EXERCISE DETAILS:
Answer these questions from the text on Foxconn's ethical issues:
1. Which cited source reported multiple counts of suicide among Foxconn workers?
2. Which two ethical systems does the paper adopt to assess Foxconn's actions?
3. Which international benchmark is drawn on to condemn the mistreatment of workers?

PAGE TEXT:
Foxconn Ethical Issues
The primary ethical issue surrounding Foxconn is the purported exploitation of its workers – specifically, physical and emotional mistreatment, for profit maximization. To deliver ‘‘speed, quality, engineering services, flexibility, and cost-saving’’ (Foxconn, 2011) for its partners, Foxconn undertook reprehensible actions. It imposed excessive working hours, inconsistent and exploitative wage compensation, and inhumane management (Condliffe, 2018). These increased productivity at the expense of the wellbeing of employees – in extreme cases, multiple counts of suicide were reported (Merchant, 2017). This paper seeks to analyse Foxconn’s ethical dichotomy of prioritizing economic success over basic human rights and, also explore the ethical concerns behind corrective measures implemented to address their actions. Ethical Analysis:This paper will adopt two varying ethical systems: deontology and teleology, to assess the actions of Foxconn in a more objective and broad manner. Deontology relies on a sense of duty to act according to what is right, while teleology contends that the rightness of actions is based solely on consequences.Applying the Kantian Categorical Imperative (CI) under Deontology, the first formulation of the CI states “to act only in accordance with that maxim through which you can at the same time will that it become a universal law” (Johnson, 2016). The act here is the mistreatment of workers. Imposing it as a universal law would warrant that all individuals should be subject to physical and emotional abuse to maximize productivity at the workplace. Drawing on the United Nations Guiding Principles on Business and Human Rights, businesses should seek to prevent and mitigate detrimental human rights impacts directly associated with their operations (United Nations, 2011). Evidently, this international benchmark condemns the act of mistreatment, which then renders the act unethical as it lacks universality. Furthermore, the fact that Foxconn management is not also subject to such mistreatment corroborates the lack of universality of said act.

RECORDS:
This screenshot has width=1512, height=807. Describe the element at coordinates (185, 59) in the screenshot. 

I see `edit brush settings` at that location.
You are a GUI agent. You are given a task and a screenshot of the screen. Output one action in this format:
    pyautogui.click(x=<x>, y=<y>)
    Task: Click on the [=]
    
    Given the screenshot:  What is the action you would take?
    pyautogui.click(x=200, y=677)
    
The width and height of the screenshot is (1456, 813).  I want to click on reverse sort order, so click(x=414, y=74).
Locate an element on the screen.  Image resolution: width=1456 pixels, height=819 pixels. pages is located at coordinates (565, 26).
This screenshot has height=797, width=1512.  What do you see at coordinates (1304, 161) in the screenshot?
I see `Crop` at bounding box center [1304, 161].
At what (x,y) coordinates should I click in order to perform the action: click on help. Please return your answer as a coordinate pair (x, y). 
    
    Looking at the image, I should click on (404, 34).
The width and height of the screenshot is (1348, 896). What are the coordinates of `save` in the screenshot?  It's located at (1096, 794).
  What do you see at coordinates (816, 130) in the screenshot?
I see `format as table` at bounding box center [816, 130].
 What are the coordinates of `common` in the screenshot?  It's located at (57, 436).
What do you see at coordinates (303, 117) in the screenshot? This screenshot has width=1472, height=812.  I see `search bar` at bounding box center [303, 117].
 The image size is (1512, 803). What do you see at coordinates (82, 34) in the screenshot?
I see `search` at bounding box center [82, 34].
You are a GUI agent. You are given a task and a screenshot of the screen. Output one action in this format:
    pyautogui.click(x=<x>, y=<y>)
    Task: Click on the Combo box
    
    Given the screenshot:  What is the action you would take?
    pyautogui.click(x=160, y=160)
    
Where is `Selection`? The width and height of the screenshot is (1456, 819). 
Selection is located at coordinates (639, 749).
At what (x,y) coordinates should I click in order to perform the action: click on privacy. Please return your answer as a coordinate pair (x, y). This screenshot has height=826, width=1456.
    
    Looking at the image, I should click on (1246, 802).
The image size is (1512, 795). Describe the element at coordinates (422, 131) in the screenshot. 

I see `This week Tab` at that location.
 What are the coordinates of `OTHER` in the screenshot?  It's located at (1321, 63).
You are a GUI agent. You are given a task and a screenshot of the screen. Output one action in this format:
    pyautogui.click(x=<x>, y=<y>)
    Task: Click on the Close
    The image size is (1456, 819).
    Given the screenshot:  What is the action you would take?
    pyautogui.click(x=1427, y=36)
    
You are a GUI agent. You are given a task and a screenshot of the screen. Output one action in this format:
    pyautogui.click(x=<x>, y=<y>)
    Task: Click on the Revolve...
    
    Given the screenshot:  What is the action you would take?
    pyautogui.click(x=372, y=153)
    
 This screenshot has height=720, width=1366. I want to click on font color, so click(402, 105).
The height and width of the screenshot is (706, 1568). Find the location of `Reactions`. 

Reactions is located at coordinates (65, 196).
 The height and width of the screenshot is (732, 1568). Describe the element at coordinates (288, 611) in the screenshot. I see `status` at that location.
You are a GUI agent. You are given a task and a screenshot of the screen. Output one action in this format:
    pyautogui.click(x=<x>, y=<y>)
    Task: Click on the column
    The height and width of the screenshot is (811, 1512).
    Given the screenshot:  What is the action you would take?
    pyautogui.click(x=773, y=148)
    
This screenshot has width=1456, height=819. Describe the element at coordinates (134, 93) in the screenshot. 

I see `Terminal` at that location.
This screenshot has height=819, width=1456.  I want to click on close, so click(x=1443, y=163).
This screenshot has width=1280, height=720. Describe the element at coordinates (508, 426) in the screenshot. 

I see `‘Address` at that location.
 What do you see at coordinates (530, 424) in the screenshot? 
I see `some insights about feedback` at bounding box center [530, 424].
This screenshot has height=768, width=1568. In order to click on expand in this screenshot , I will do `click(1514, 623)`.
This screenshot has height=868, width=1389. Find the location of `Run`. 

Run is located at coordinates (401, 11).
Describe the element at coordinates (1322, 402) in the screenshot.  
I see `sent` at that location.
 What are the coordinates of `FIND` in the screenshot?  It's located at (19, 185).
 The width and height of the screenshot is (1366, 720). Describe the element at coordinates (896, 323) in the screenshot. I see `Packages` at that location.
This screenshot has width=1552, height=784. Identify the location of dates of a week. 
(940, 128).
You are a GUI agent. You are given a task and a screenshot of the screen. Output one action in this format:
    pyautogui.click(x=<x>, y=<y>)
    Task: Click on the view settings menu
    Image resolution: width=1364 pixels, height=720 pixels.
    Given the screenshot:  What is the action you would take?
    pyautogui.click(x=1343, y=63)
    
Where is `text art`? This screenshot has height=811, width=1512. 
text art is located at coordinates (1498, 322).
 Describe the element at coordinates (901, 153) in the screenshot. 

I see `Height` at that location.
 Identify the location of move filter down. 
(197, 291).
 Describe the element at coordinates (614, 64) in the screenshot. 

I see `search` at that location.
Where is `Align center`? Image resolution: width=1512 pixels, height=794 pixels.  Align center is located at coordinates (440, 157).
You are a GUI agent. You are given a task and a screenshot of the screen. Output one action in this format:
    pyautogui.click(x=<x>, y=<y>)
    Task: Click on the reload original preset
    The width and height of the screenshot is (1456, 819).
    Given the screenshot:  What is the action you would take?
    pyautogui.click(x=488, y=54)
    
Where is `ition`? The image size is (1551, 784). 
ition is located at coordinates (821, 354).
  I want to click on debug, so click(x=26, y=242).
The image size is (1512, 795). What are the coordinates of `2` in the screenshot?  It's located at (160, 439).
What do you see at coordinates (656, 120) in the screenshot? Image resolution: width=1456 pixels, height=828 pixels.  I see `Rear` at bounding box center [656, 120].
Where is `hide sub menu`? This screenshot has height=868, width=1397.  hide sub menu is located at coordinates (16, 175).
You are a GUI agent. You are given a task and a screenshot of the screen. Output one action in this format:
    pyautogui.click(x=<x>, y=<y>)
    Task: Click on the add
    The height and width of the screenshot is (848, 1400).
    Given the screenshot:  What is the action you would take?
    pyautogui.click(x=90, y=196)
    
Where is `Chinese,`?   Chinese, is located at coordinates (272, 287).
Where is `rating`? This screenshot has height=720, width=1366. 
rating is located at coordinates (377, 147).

TASK RESPONSE:
1. Merchant (2017).
2. Deontology and teleology.
3. The United Nations Guiding Principles on Business and Human Rights.